[[ Passage, beginning ]]

Closed rbutleriii closed 8 years ago
@rbutleriii Thank you for sending this. It is indeed concerning. I am wondering if it something wrong with my parsing of the aragorn output, or my choice of options. Would you be able to email me your contig file so I can test?
torsten.seemann@gmail.com
I've had similar problems with Aragorn (independantly from Prokka). I think it's definitvely the aragorn options and not the parsing of the output.
I have that problem with Aragorn only with highly fragmented genomes and only when Aragorn scans for tRNAs and tmRNAs simultaneously (default when using the standalone tool without arguments or with the "-m" argument", NOT the default when using the Webservice)
No idea what is actually behind this problem, but when I run aragorn with the "-t" argument (but without the "-m" argument) to only scan for tRNAs I seem to get all of them also for fragmented genomes.
I also already contacted the Aragorn developers on this. They had a look into it but apparently could not reproduce the results well (I guess they were not using fragmented genomes), So I would be interested to know if you are using prokka & Aragorn on highly fragmented genomes as well.
I checked the browser based version and found that this version only checks for tRNAs ("-t" argument) and not for tmRNAs by default so this may explain why you get all tRNAs with the web-interface version but not with the standalone tool.
@jvollme Thank you for this thorough analysis! I think having tmRNA is less important that ensuring we don't miss any tRNA. perhaps I could scan for them separately. I will think about this.
@rbutleriii I've gone through 100s of contig sets from various genomes and I can't reproduce this behaviour. Can you send me a FASTA file that does this? I can then examine the aragorn C code and track it down.
Thanks for sending your data files. I did a combinatorial experiment with aragorn. Circular mode (old Prokka) and linear mode (more recent Prokka), and the choice of default (tRNA + tmRNA) and either just tRNA or tmRNA).
UW_1k.fasta : >end 48 sequences 51 tRNA genes 0 tmRNA genes
UW_1k.fasta -t : >end 48 sequences 65 tRNA genes
UW_1k.fasta -m : >end 48 sequences 0 tmRNA genes
UW_1k.fasta -l : >end 48 sequences 65 tRNA genes 0 tmRNA genes
UW_1k.fasta -l -t : >end 48 sequences 65 tRNA genes
UW_1k.fasta -l -m : >end 48 sequences 0 tmRNA genes
You can see that with -l
linear mode (as Prokka has used for a while now) you get the correct result. It's only in circular mode (which you shouldn't use with contigs!) that problems occur.

[[ Passage, end ]]

Tasks |
**a.** From the Aragorn thread, quote the part that opens with the words containing "Closed rbutleriii closed" and closes with "for fragmented genomes.".
**b.** Summarize the Aragorn thread in two sentences.

[[ Supplied records, beginning ]]

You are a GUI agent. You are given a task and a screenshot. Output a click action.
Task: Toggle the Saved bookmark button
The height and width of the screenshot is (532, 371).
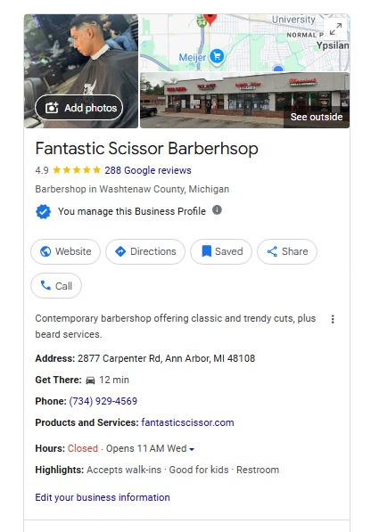[x=221, y=251]
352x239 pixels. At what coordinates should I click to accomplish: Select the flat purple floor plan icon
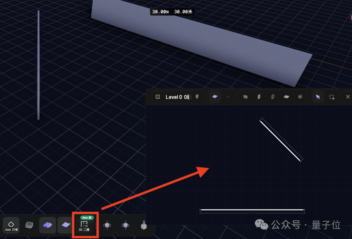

[[ Supplied records, end ]]

Solutions by task |
**a.**
Closed rbutleriii closed 8 years ago
@rbutleriii Thank you for sending this. It is indeed concerning. I am wondering if it something wrong with my parsing of the aragorn output, or my choice of options. Would you be able to email me your contig file so I can test?
torsten.seemann@gmail.com
I've had similar problems with Aragorn (independantly from Prokka). I think it's definitvely the aragorn options and not the parsing of the output.
I have that problem with Aragorn only with highly fragmented genomes and only when Aragorn scans for tRNAs and tmRNAs simultaneously (default when using the standalone tool without arguments or with the "-m" argument", NOT the default when using the Webservice)
No idea what is actually behind this problem, but when I run aragorn with the "-t" argument (but without the "-m" argument) to only scan for tRNAs I seem to get all of them also for fragmented genomes.

**b.** One participant reports that Aragorn misses tRNAs in highly fragmented genomes when it scans for tRNAs and tmRNAs at the same time, but finds them all when run with "-t" to scan only for tRNAs. A combinatorial test on the submitted data found 65 tRNA genes in linear mode ("-l") but only 51 with the default circular-mode scan, showing that the problem occurs only in circular mode, which should not be used with contigs.